Recently I've became an intern in company-name
and my internship task is(for now) create rasterization using rays.
I'm mostly interested in pure math, so basic ideas on how to do it I've caught up really fast: I need to find an intersection of a ray that starts in center of a pixel with a plane of a triangle, compute barycentric coordinates in order to understand whether the intersection point is in the triangle or not.
But when it comes to code realization, I'm getting stuck.
First of all, and probably my main "problem" is that I can't really understand what "camera" is really about. I know it might have a lot of different properties(so called "intrinsic" and "extrinsic"), but I just need a basic one. For now I understand this as an "eye" located somewhere in the space.

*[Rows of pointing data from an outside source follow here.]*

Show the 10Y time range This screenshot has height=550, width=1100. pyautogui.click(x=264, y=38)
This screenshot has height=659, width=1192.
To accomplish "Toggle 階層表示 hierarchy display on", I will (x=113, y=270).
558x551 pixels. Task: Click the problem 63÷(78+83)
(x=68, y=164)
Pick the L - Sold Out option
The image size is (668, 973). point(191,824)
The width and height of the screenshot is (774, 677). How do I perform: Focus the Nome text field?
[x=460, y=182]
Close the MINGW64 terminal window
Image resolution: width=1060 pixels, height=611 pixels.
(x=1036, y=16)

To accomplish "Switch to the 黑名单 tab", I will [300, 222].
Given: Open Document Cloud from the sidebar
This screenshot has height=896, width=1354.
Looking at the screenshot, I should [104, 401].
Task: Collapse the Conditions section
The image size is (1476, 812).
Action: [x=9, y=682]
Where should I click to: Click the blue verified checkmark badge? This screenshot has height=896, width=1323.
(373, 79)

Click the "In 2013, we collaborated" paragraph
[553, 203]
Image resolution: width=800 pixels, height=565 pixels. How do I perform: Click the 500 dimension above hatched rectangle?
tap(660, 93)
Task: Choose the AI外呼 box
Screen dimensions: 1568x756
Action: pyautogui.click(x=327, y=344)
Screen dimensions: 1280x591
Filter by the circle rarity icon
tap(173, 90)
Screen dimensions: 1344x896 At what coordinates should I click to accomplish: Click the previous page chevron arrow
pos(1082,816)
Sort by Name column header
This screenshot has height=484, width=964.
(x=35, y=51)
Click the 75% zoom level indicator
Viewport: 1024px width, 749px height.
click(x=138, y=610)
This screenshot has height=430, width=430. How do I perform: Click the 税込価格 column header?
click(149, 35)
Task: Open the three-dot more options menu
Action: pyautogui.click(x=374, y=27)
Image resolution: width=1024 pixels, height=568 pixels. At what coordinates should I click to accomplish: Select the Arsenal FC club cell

And here is the second "problem": I said, the camera is located somewhere in the space, but where is it really located? I really can't get how to put in in the space. Also, I need to put the "screen" somewhere in the space as well, preferably between the "eye" and object/scene(I'm considering pinhole camera as a primer model).
For now, I do the following: I identify "eye" and "screen" as one object(going down to biology, "screen" is something like the cornea of a human eye). I scale my object/scene in $[-1,1]^3$, and put my "eye"/"screen" on the 2-sphere of radius $2\sqrt3$, because $[-1,1]^3$ is inside of this sphere. Therefore I can move my "camera" on the sphere, getting different camera positions. But I'm not quite sure that this is how it should be done.
So this are my problems, basically about the essence of camera(and so of screen) and its positions in the space. I hope someone will help me to tackle my confusion. Thanks.